Complex cardiac surgery often requires blood transfusion that Jehovah’s Witness patients often refuse, even when it can be lifesaving. Although recombinant human erythropoietin (rhEPO) has been used to reduce postoperative transfusion, its effectiveness is uncertain in the critically ill. We describe successful treatment of life-threatening anemia using rhEPO in a critically ill patient with an absolute contraindication to transfusion.
A 62-year-old female Jehovah’s Witness underwent aortic valve and aortic root replacement. Her preoperative left ventricular function was severely impaired and she had been previously declined surgery in two cardiac centers. She signed an advance directive refusing transfusion under any circumstances. Preoperative treatment with rhEPO (24,000 IU 3×/wk) resulted in hemoglobin (Hb) 14.6g/dL (Fig. 1).

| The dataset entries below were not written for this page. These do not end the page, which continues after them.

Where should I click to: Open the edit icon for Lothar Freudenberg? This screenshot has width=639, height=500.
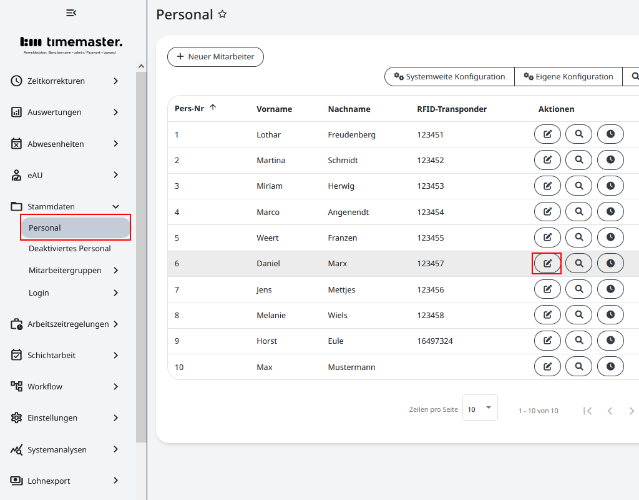click(x=547, y=134)
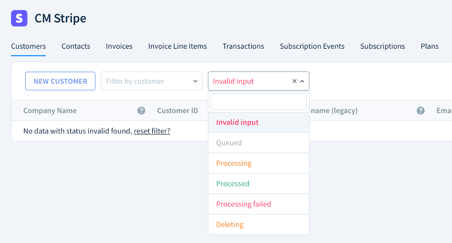Collapse the status filter dropdown chevron
This screenshot has width=452, height=243.
tap(302, 81)
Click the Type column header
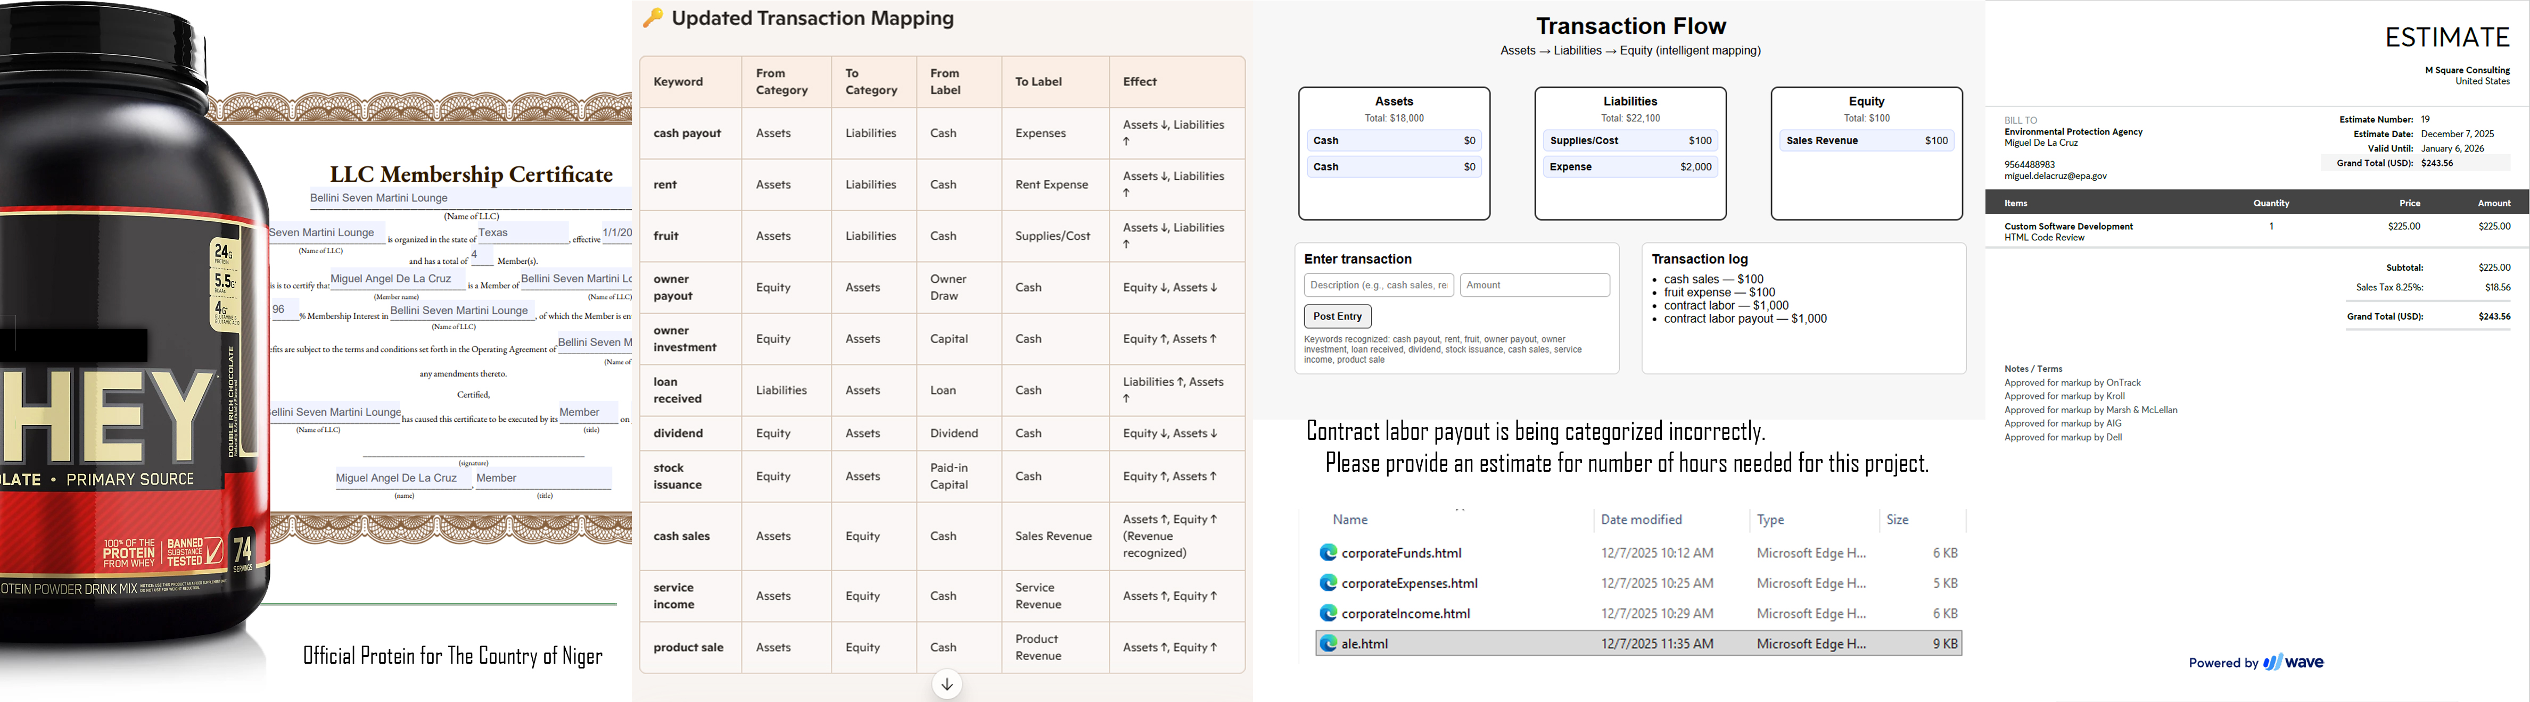Image resolution: width=2530 pixels, height=702 pixels. (x=1771, y=520)
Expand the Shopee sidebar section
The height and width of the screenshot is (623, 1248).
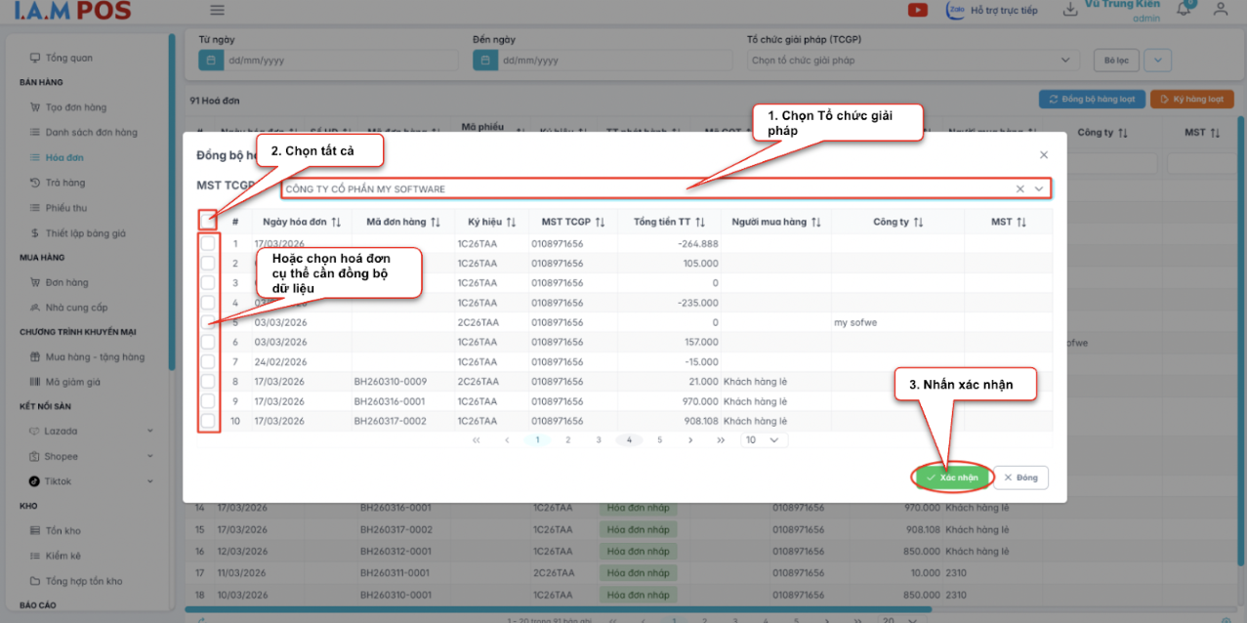(x=149, y=456)
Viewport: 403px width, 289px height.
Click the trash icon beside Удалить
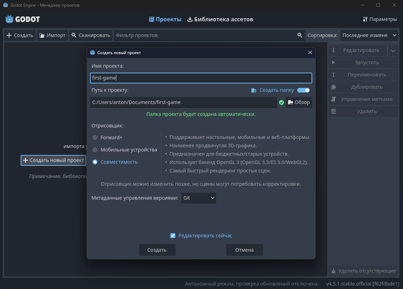[x=334, y=111]
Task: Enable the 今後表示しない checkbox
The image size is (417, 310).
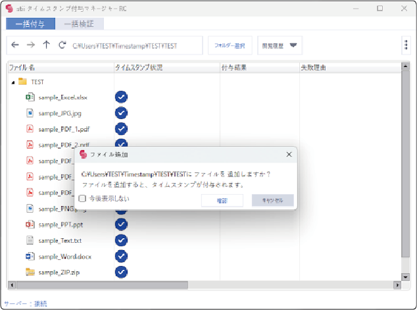Action: click(x=82, y=199)
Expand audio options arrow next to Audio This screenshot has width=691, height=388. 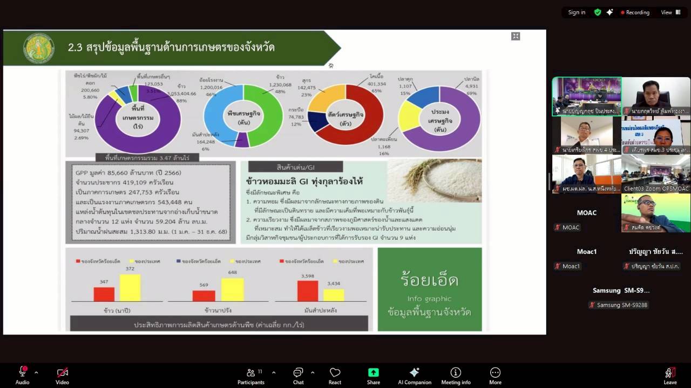(36, 372)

Surgery was uneventful, with minimal blood loss. She was extubated and transferred to the ward the following day (Hb 11.7 g/dL) on continuing iron supplementation. The subsequent 4 days fluid balance was +175 mL/day (insensible losses). She was readmitted to the intensive care unit (ICU) obtunded, hypotensive, and anuric with atrial fibrillation and pulmonary edema. Laboratory data demonstrated marked lactic acidosis, Hb 7.6 g/dL (no evidence of bleeding/hemolysis), and creatinine 400 μmol/L. Mechanical ventilation, milrinone (0.7 μg · kg−1 · min−1), norepinephrine (0.02 μg · kg−1 · min−1), and antibiotics were commenced. Continuous venovenous hemodiafiltration (CVVHDF) for worsening acidosis/oliguria necessitated anticoagulation (activated partial thromboplastin time, 35–45). rhEPO was recommenced (24,000IU 3×/wk), iron supplementation was continued, and blood sampling was minimized. During CVVHDF fluid balance was +263 mL/day (insensible losses). Despite this, Hb decreased (4.2 g/dL). Therefore, rhEPO was increased (38,000 IU/day) together with iron sucrose (100 mg 3×/wk), hydroxycobalamin (1 mg 3×/wk), and folic acid (5 mg daily). Subsequently, Hb increased (10.1 g/dL) and polyuria developed (fluid balance −142 mL/day, 3% blood volume), allowing discontinuation of rhEPO/CVVHDF and discharge from ICU 11 days later.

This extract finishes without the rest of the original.